O etanol atinge a barreira hematoencefálica no segundo em que atravessa o revestimento intestinal. Em poucos minutos, seu fígado o transforma em acetaldeído. Tóxico. Danos ao DNA. E não importa que você acabou de terminar 5k.

Veja por que seus hábitos não são um escudo.

O sono fica destruído

O álcool cria estresse oxidativo. Seu corpo combate os radicais livres, queima energia e produz cortisol. Então você não consegue dormir.

Mesmo duas bebidas reduzem o sono REM. Essa é a parte restauradora que você precisa para a recuperação.

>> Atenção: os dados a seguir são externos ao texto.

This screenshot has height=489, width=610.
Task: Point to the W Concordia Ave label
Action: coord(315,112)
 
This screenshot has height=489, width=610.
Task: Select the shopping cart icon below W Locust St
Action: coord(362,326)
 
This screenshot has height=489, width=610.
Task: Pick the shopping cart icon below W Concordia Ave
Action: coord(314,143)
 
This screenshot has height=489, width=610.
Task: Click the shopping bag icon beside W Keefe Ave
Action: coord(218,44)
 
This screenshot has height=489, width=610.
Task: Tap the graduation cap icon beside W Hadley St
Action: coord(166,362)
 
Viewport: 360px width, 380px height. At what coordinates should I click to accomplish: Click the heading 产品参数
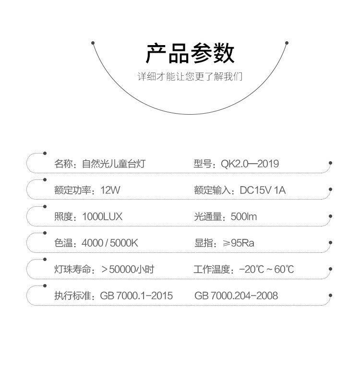click(190, 53)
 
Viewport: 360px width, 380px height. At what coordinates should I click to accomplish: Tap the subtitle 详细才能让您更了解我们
click(190, 77)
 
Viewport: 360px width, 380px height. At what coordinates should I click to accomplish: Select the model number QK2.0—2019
click(250, 164)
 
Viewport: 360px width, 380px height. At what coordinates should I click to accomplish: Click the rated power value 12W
click(110, 190)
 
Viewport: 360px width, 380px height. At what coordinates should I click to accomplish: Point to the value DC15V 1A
click(263, 190)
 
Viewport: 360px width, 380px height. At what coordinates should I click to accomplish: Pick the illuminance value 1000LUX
click(102, 217)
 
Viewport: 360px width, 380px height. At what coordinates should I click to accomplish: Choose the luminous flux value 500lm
click(244, 217)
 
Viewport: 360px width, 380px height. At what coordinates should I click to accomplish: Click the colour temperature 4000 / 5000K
click(110, 243)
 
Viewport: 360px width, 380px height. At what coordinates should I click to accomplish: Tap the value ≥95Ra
click(239, 243)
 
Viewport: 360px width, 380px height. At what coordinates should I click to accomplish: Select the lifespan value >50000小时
click(128, 269)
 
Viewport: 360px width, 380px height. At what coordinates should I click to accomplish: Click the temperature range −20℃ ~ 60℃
click(266, 269)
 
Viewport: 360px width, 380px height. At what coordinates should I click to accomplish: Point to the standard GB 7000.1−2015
click(136, 296)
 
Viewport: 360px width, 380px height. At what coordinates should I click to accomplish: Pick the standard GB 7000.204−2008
click(236, 296)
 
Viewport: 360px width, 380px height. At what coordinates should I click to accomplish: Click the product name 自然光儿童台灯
click(114, 164)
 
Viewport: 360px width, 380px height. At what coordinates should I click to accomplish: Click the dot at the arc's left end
click(93, 43)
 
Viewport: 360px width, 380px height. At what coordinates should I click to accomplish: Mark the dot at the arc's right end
click(287, 43)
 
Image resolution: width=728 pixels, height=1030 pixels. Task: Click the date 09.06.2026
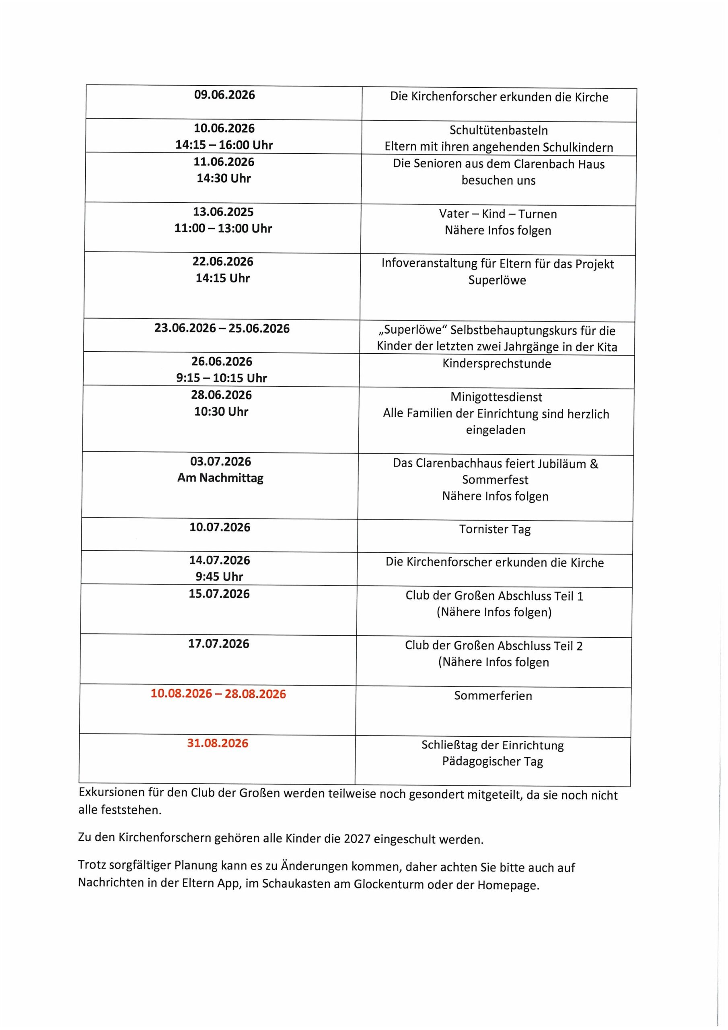coord(224,95)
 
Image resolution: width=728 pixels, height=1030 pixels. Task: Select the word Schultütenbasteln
coord(498,130)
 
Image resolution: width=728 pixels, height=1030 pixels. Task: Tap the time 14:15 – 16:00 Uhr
coord(224,145)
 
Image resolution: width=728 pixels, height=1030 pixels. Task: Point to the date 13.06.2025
coord(223,212)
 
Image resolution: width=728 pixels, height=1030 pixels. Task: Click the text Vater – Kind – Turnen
coord(498,214)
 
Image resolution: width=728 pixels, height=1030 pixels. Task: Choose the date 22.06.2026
coord(223,262)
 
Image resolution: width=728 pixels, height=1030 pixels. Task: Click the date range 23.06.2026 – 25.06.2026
coord(222,328)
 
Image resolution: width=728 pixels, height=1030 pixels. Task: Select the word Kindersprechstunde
coord(497,363)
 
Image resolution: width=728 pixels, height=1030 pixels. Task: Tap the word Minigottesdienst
coord(496,397)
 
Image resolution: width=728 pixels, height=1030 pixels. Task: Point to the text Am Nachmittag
coord(220,478)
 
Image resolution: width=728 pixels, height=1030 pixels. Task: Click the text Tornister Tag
coord(495,529)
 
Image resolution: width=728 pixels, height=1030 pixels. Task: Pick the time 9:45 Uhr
coord(219,577)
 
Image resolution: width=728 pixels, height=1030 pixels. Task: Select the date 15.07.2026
coord(219,594)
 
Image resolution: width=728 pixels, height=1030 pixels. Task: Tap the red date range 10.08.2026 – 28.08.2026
coord(218,694)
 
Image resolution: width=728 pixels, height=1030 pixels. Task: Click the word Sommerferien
coord(493,696)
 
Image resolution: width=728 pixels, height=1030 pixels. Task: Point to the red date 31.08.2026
coord(218,744)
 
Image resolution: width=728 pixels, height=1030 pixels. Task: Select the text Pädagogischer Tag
coord(493,761)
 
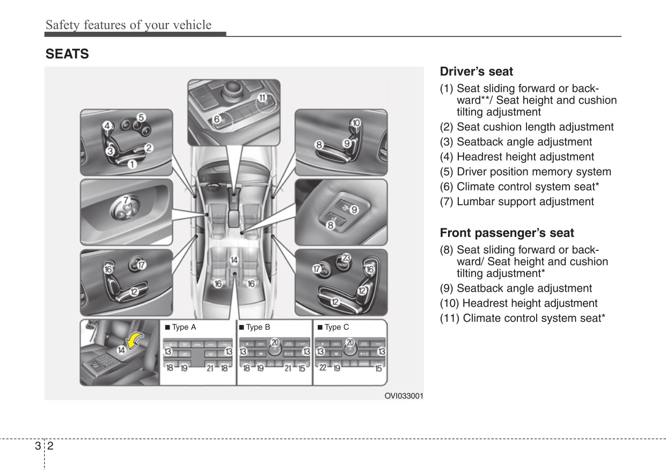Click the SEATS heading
click(x=67, y=54)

A variabilidade da frequência cardíaca cai. Tanques de energia. Correr uma meia maratona e depois beber cerveja? Idéia terrível.

Seu sistema imunológico entra em greve

Os glóbulos brancos geralmente combatem as infecções de forma agressiva. O álcool os torna preguiçosos.

Um estudo fez com que pessoas bebessem etanol à prova de 50 com água com gás. No início, os glóbulos brancos agiram como “estrelas do rock” indo para a batalha. No próximo exame de sangue, eles estavam afundando. Inútil contra germes.

Mudanças de humor e ansiedade

A dopamina chega cedo. A serotonina segue. Você se sente ótimo. Você quer conversar. Então vem o acidente. O álcool é um depressor.

Os efeitos “deprimentes” ocorreram durante a noite. Eles ficam no dia seguinte. Chamamos isso de ansiedade. A memória e o julgamento desaparecem. Tempos de reação lentos. Você está sujeito a lesões, inchaço e dores de cabeça.

O risco de câncer é real

Esta é a parte pesada. O Cirurgião Geral dos EUA sinalizou o álcool para sete tipos de câncer em 2025.

O álcool ajuda a absorver substâncias cancerígenas. Partículas de tabaco se dissolvem nele. O risco de câncer de boca e garganta aumenta. Também aumenta temporariamente os níveis de estrogênio. Isso pode aumentar o risco de câncer de mama. O risco de câncer de ovário também está sendo estudado, mas a ligação parece suspeita.

A genética é mais importante do que você pensa

Você pode tolerar uma bebida bem. Outros não. As mulheres absorvem o álcool mais rapidamente. Eles processam mais lentamente. Os níveis de álcool no sangue permanecem mais elevados por mais tempo.

As mulheres enfrentam riscos maiores de cirrose hepática. Se você tem seios densos ou genes de câncer, evite totalmente o álcool. Combina com outros riscos.

Quem mais deveria parar?

  • Mulheres na perimenopausa. Os hormônios são frágeis. O álcool interfere na forma como o fígado elimina o estrogênio. Seguem-se picos. Os sintomas pioram.
  • Usuárias de terapia hormonal. Dois reforços de estrogênio de uma vez. Isso eleva o risco de câncer acima de qualquer fator isolado.
  • Qualquer pessoa com histórico familiar de dependência. A biologia da dependência é profunda.

Como pensar sobre limites

Nenhuma quantidade de álcool é “segura” para o risco de câncer. Mas o contexto ajuda.

Noelle LoConte diz que um copo a cada poucos dias pode não ser catastrófico para uma pessoa de baixo risco. Verifique com seu médico. As diretrizes sugerem limites:

  • Mulheres: 1 bebida por dia no máximo. 7 por semana no máximo.
  • Mais de 65 anos: O mesmo que as mulheres. 1 por dia. 7 por semana.
  • Grávida: Nenhuma.

Vale a pena? Talvez uma vez por mês.

Seu corpo registra cada voto que você dá. Não apenas hoje. Para a sua versão daqui a vinte anos. Está ouvindo.

Você realmente quer adicionar álcool à contagem?